He planted a giant sequoia to offset his lifetime carbon footprint and will help you do it, too
Climate activist Henry Emson told Euronews that when he became a father seven years ago, he was worried about his family’s effect on the environment. After doing some serious research he found the best way to eliminate their carbon footprint was by planting giant sequoia trees.
General Sherman, the world’s largest tree, has sequestered an estimated 1,500 tons of carbon dioxide in its trunk over the last 2200 years and could live another 800 more. The average human could generate close to 1,000 tons of CO2 over their lifetime, so planting one giant sequoia could effectively reduce the carbon footprint of more than one person.
The giant sequoia is ideal for capturing carbon because unlike other trees that slow their growth rate as they mature, they continue to grow consistently for centuries, sequestering more carbon over time.
After realizing the power giant sequoias have to fight climate change, Emson dedicated his life to planting thousands in the U.K. by creating the One Life One Tree project. Its ultimate goal is to plant 100,000 giant sequoias in the U.K. by 2030 and, according to The Mirror, as of March 2022, it has already planted 700.
“Our goal is to create The Great Reserve, a back-up of these majestic giants in the UK where they can survive the stresses of global climate change,” he said, according to The Mirror.
Trees are currently being planted near Abergavenny in Wales and the project is considering expanding to Devon, the Lake District and Scotland.
While the common assumption is that these giant trees can only be grown in Northern California, they actually do well in the U.K. at a time when the sequoia population is threatened back home.
According to One Tree One Life, 95% of the old-growth sequoia population has been logged over the past two centuries and what remains is under threat from climate change. “A 10 year+ drought and temperature increase have greatly reduced the immune systems and health of the trees. A secondary impact of the drought is making them increasingly susceptible to insect attack and fire,” the site says.
Considering the danger that climate change is causing giant sequoias in California, Emson’s work is helping promote the survival of people and these majestic trees at the same time. “They’re effectively like climate refugees—we help them with assisted migration,” he told Euronews.
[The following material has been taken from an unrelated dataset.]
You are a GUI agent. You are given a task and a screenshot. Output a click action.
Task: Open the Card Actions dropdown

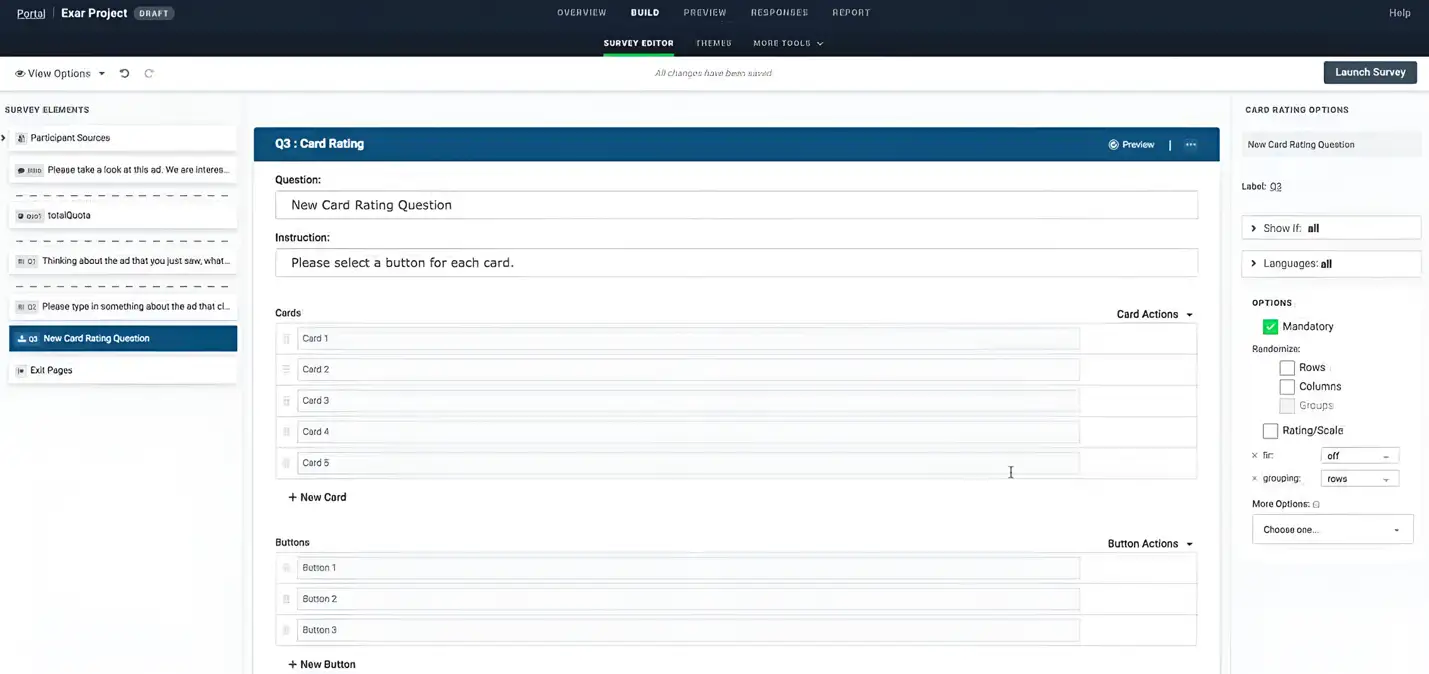pyautogui.click(x=1148, y=314)
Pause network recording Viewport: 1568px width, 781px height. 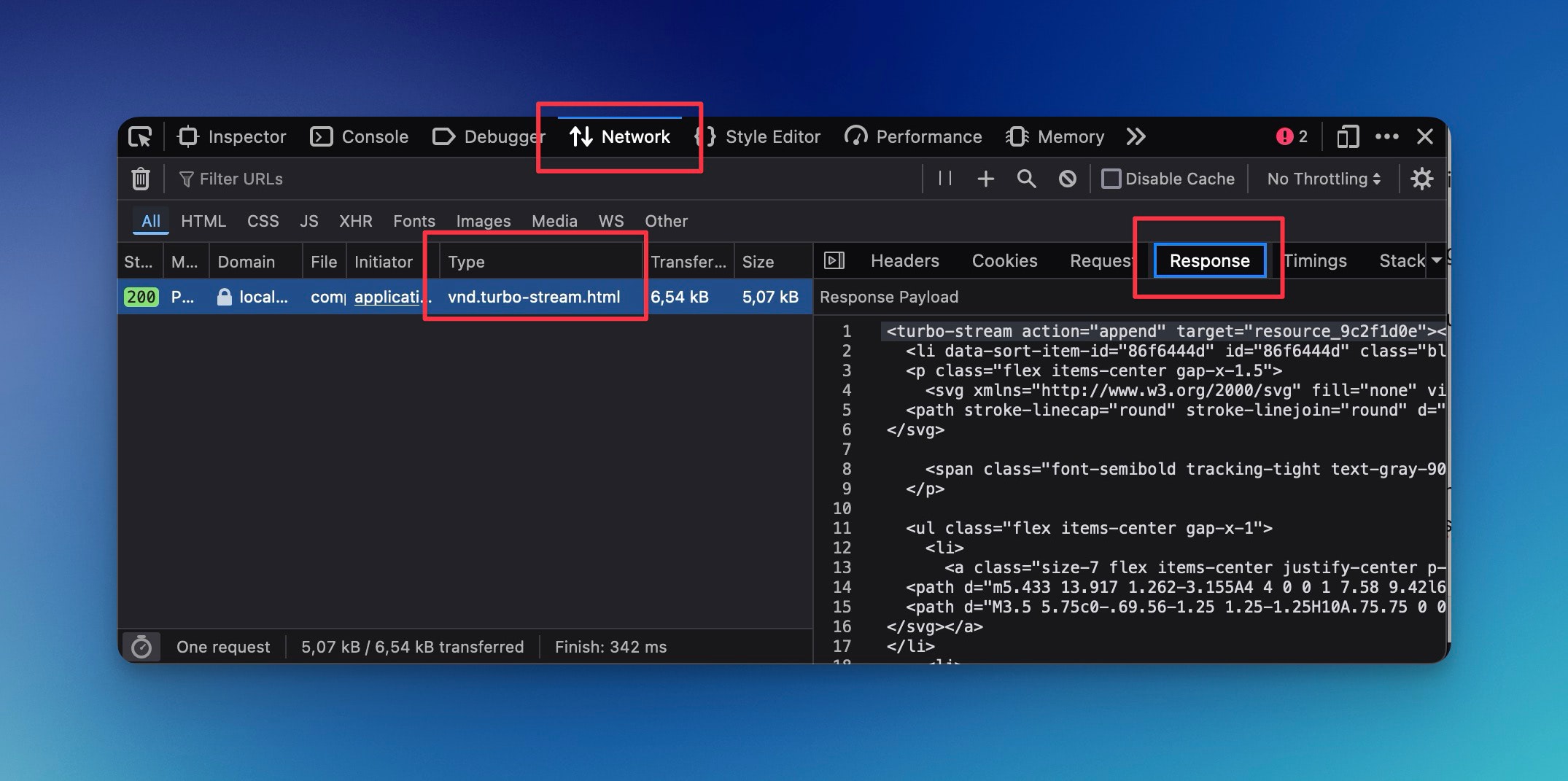pos(945,179)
Interested in planting a giant sequoia in the U.K. to cancel out your carbon footprint? For £395 ($478 US) One Life One Tree will plant a tree for you in its reserve. You’ll also receive an aerial photo of your tree and an e-certificate with its GPS coordinates. If you travel to the U.K. they’ll even let you meet your tree and give it a hug.
Just imagine if everyone planted one giant sequoia? The climate would cool and our planet would be even more beautiful.